An experimental drug may be able to compensate for the genetic error responsible for some cases of Duchenne Muscular Dystrophy, US scientists hope. In rodents, the drug PTC124 was able to restore the muscle function normally lost in this disease, Nature reports. Trials have already begun in humans, although the results will take years. The drug works by allowing cells to read through certain mistakes in the genetic code for a protein - dystrophin - missing in 15% of patients with DMD.

Muscular dystrophy is a group of genetic disorders that cause the muscles in the body to gradually weaken over time and mobility to be lost. It shortens life span and there is currently no cure. DMD is the commonest and most severe form. Around 100 boys are born with the condition in the UK each year.

There are treatments that can help alleviate symptoms, such as muscle spasm, and enable people with MD to lead a good quality of life.
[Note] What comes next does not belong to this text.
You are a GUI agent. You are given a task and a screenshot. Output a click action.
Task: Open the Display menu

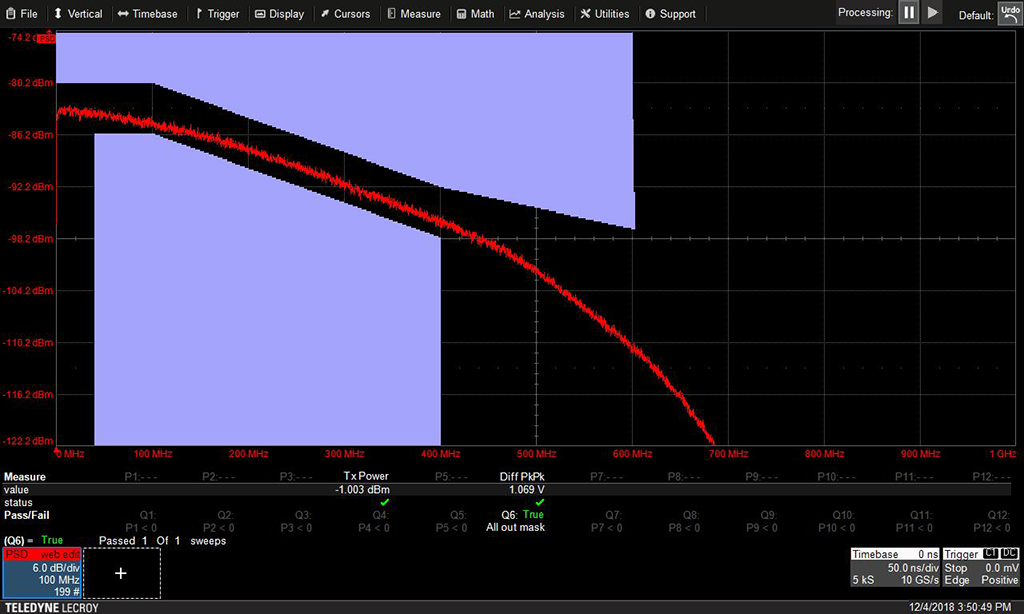click(x=280, y=14)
But scientists are striving to find a way of reversing or preventing the muscle damage.

PTC124 binds to a cell component called the ribosome, whose job it is to read genetic code and translate it so proteins can be made. In mice, the drug helped override the mutation in the dystrophin gene that tells it to halt production of the protein. Instead of stopping, the full-length dystrophin protein was made. It did not prevent the ribosome from reading correct "stop" signals in genetic codes for other proteins.

Lead researcher Dr H Lee Sweeney is on the scientific advisory board for PTC Therapeutics Inc, which is testing the drug. Dr Sweeney said: "This new class of treatment has the potential to help a large number of patients with different genetic diseases that have the same type of mutation."

Dr Marita Pohlschmidt, director of research at the Muscular Dystrophy Campaign, said the results were "very encouraging", particularly in the light of the ongoing human trials. She said: "This drug appears to have the potential to become a treatment in the longer term for some people with DMD. "We look forward to the publication of the full results of these clinical trials so that we can see more clearly what the prospects and possible timescales are for treatment."